▶ [Set tasks]:
a: In the PiWind issue thread, which column is SourceLocOEDPiWind2 said to be missing?
b: Please copy every line of the listing that follows the issue thread exactly, leaving out the pictures.

▶ [Excerpted text]:
OasisLMF/OasisPiWind

PiWind OED files do not match OasisLMF format expectations

Closed this issue · 8 comments

The PiWind OED files contain non-string values in the AccNumber and LocNumber columns. When OasisLMF reads these files, it attempts to read these columns as integers, and fails to convert e.g. "L1".

Additionally, SourceLocOEDPiWind2 is missing the PortNumber column.

Happy to submit a PR with versions that do run successfully, but perhaps it's that OasisLMF that needs the changes, not the files.

@DanielFEvans That is incorrect - the MDK does not attempt to process the loc. number (or the loc. ID col. in the keys file) and acc.number columns as integers, it treats them as strings. We fixed this in the last release (1.3.3). You can have a look at the following step in GUL inputs generation for loading the exposure file and keys files into frames

https://github.com/OasisLMF/OasisLMF/blob/800ff13d6ae62427687f44689df3824686a791e2/oasislmf/model_preparation/gul_inputs.py#L78

and this step in IL inputs generation to load the accounts file into a frame

https://github.com/OasisLMF/OasisLMF/blob/800ff13d6ae62427687f44689df3824686a791e2/oasislmf/model_preparation/il_inputs.py#L261

We ran tests on PiWind where these columns in the source exposure and account files had a mixture of integer and string values, and they ran fine.

▶ [Supplied material]:
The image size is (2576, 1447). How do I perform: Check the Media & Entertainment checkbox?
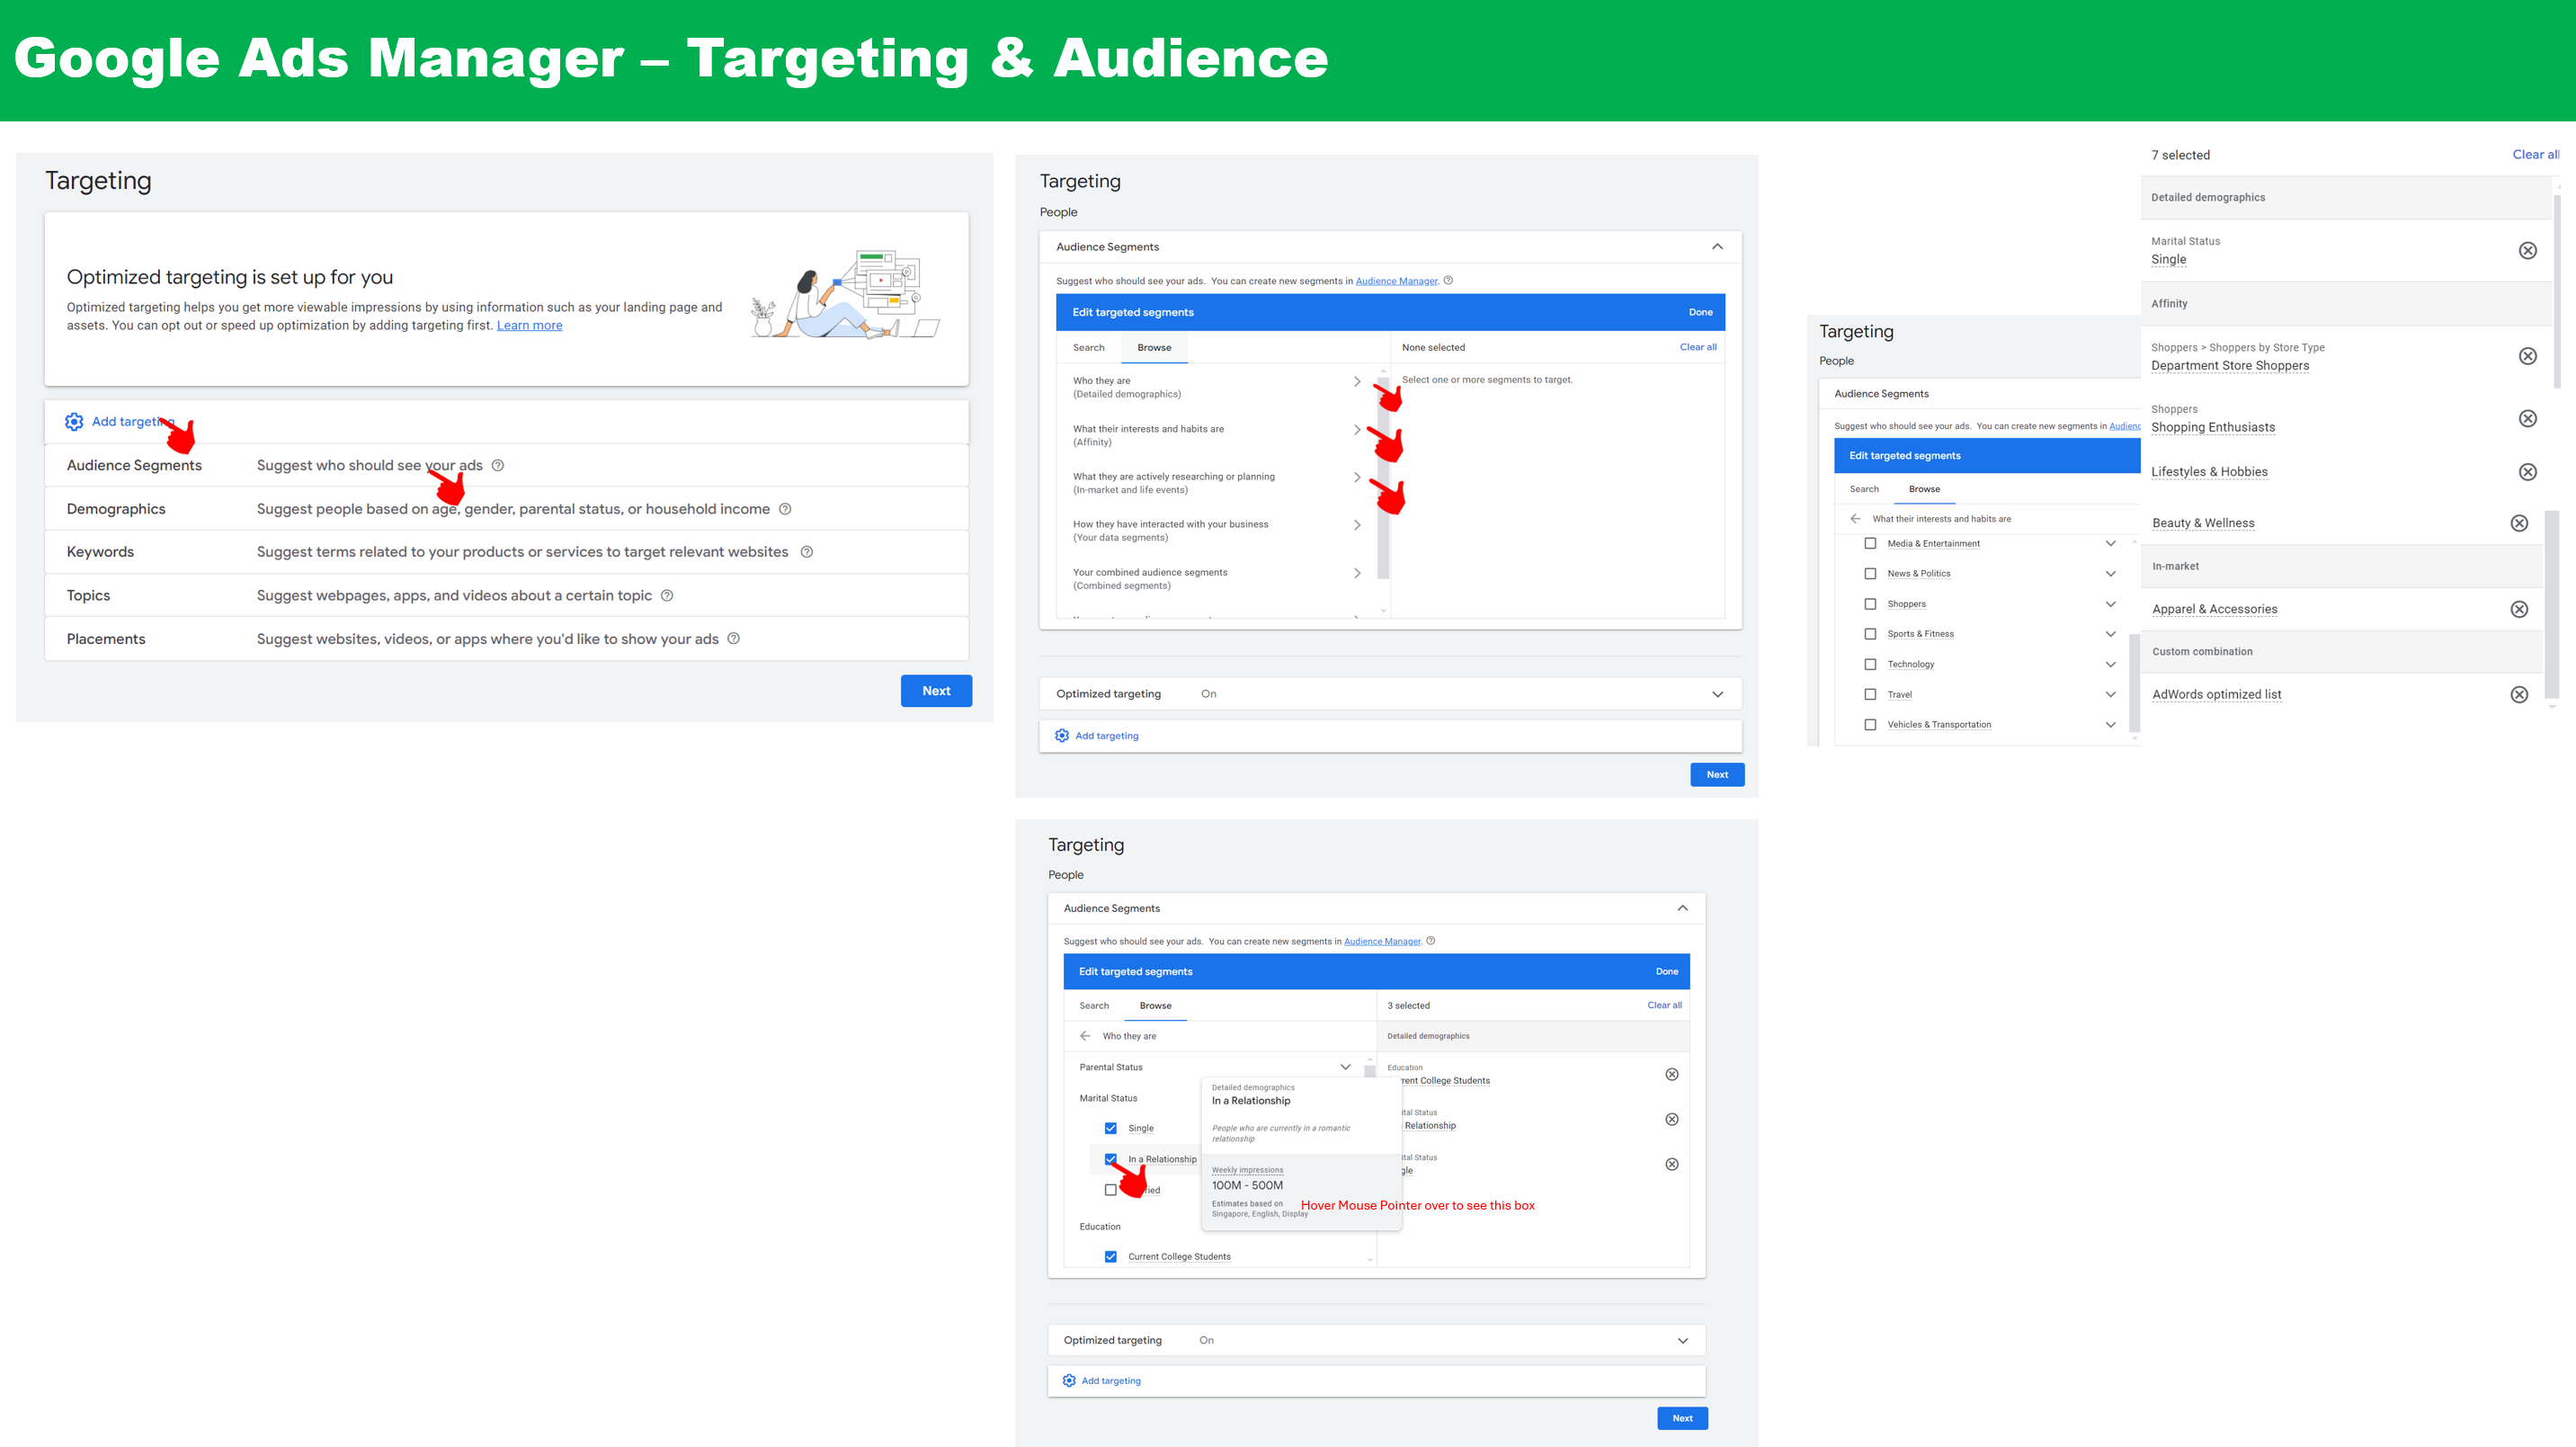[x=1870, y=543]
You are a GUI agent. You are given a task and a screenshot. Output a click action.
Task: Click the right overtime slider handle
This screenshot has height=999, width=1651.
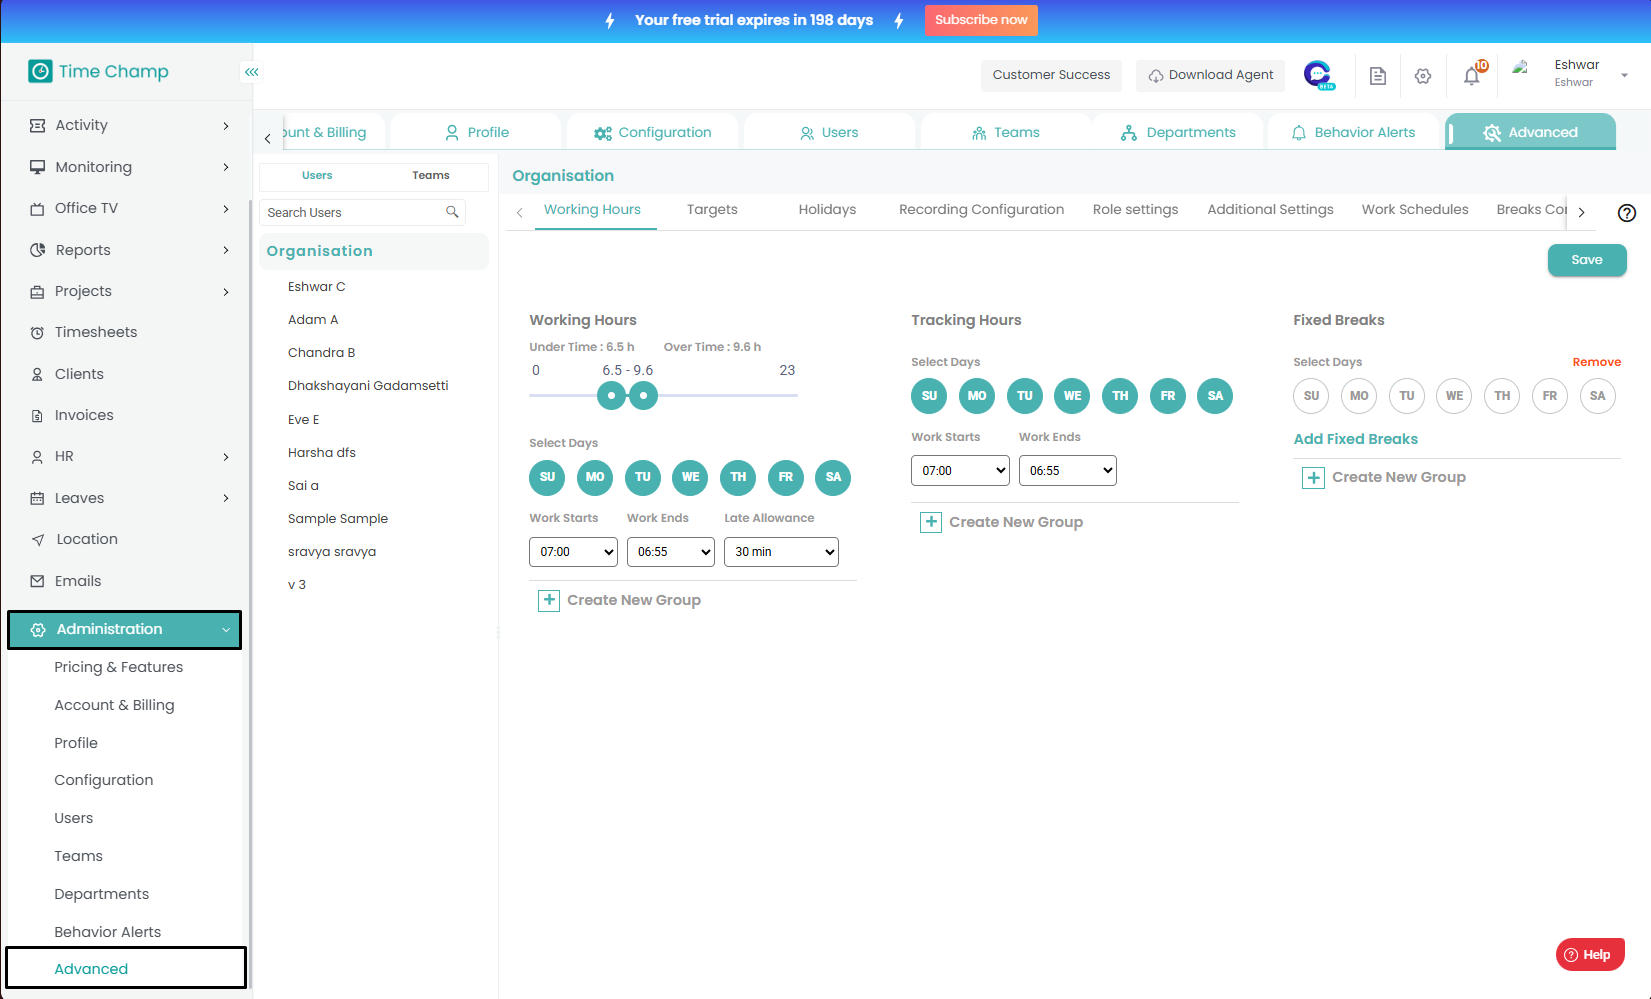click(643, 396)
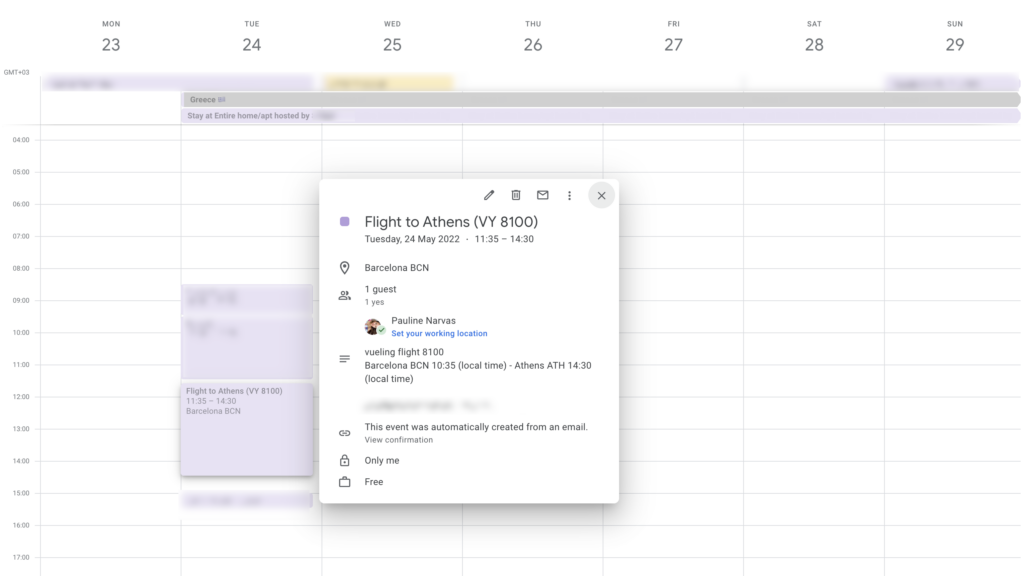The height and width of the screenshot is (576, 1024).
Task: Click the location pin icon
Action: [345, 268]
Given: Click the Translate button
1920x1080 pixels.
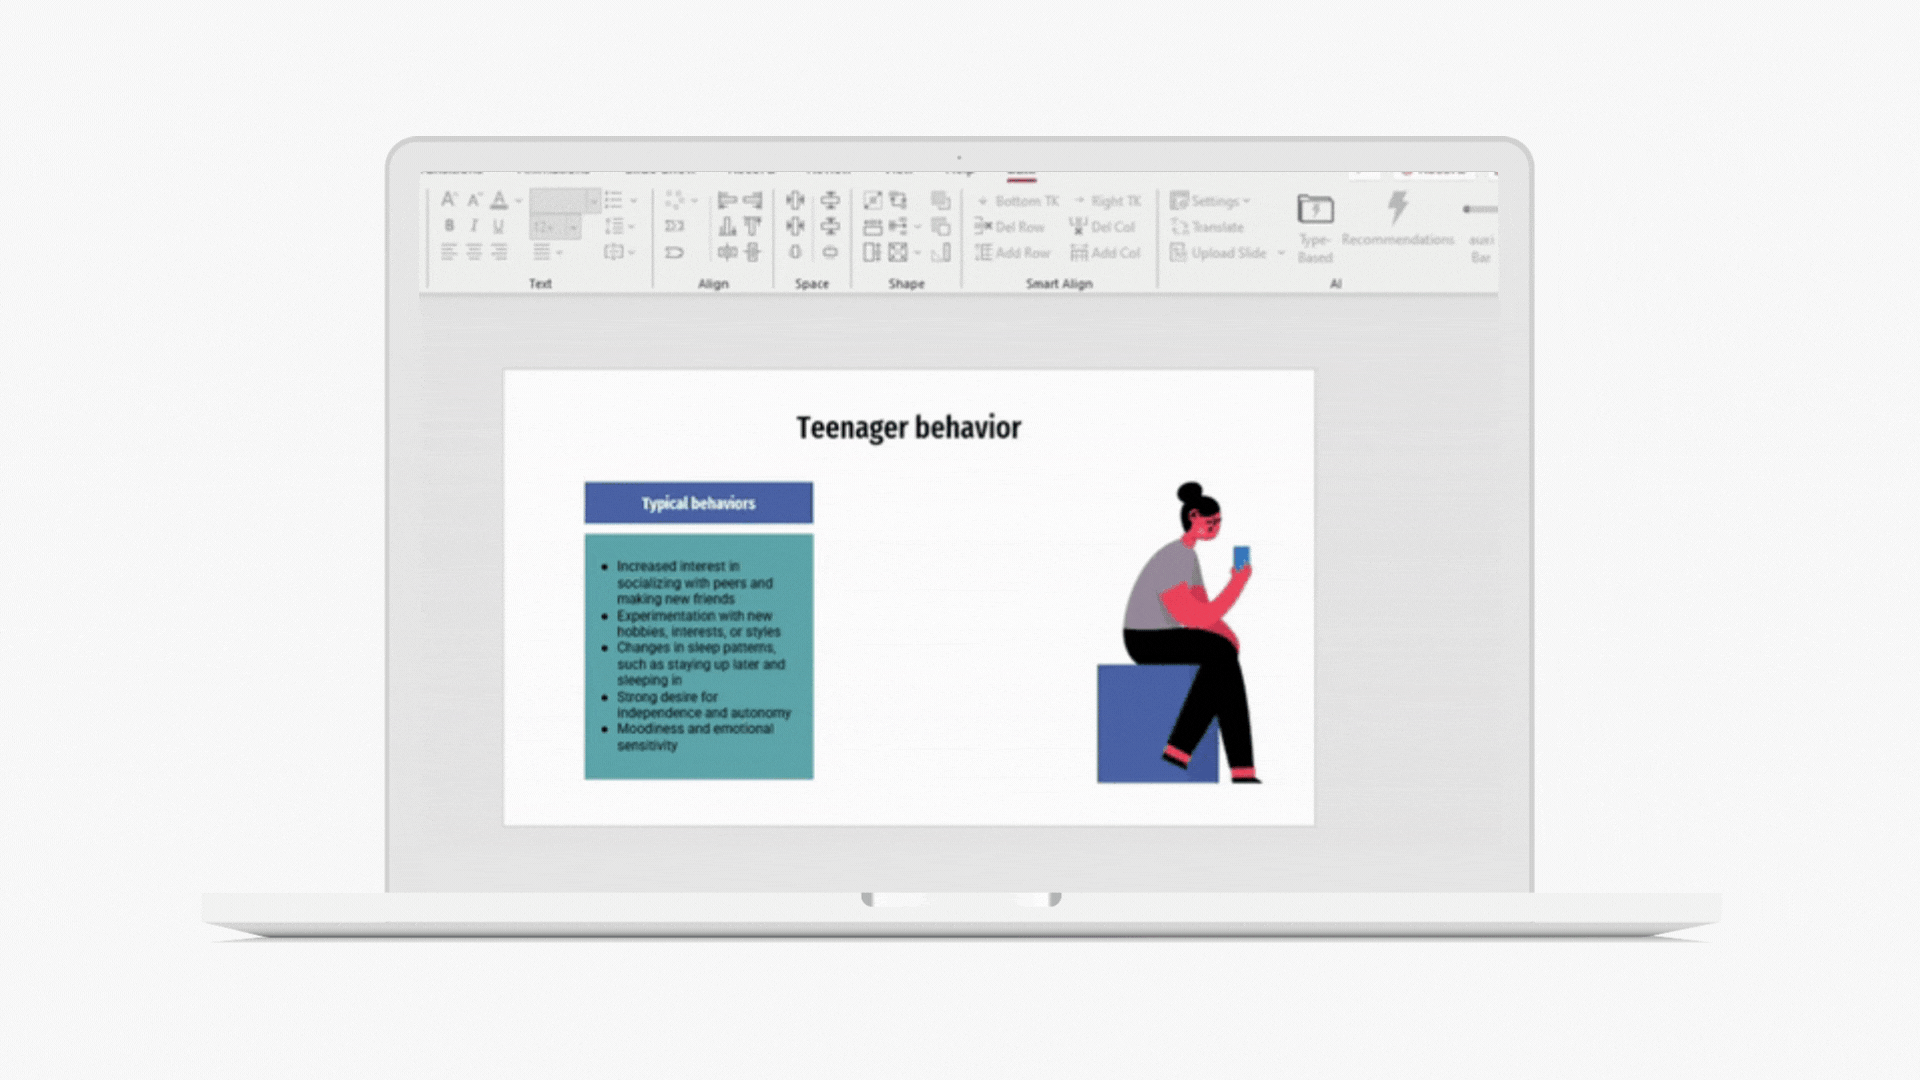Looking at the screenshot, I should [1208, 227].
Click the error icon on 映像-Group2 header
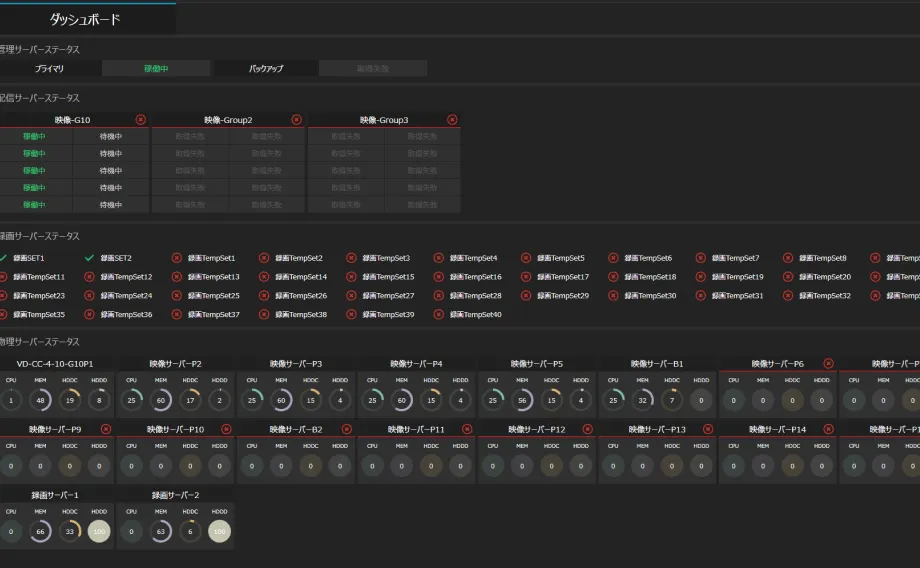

▶ [Expected outputs]:
a: PortNumber

b:
The image size is (2576, 1447). How do I perform: Check the Media & Entertainment checkbox?
[x=1870, y=543]
You are a GUI agent. You are given a task and a screenshot. Output a click action.
Task: Click the right overtime slider handle
This screenshot has height=999, width=1651.
click(643, 396)
The height and width of the screenshot is (576, 1024).
Task: Click the location pin icon
Action: [345, 268]
Given: Click the Translate button
1920x1080 pixels.
Looking at the screenshot, I should [1208, 227].
Click the error icon on 映像-Group2 header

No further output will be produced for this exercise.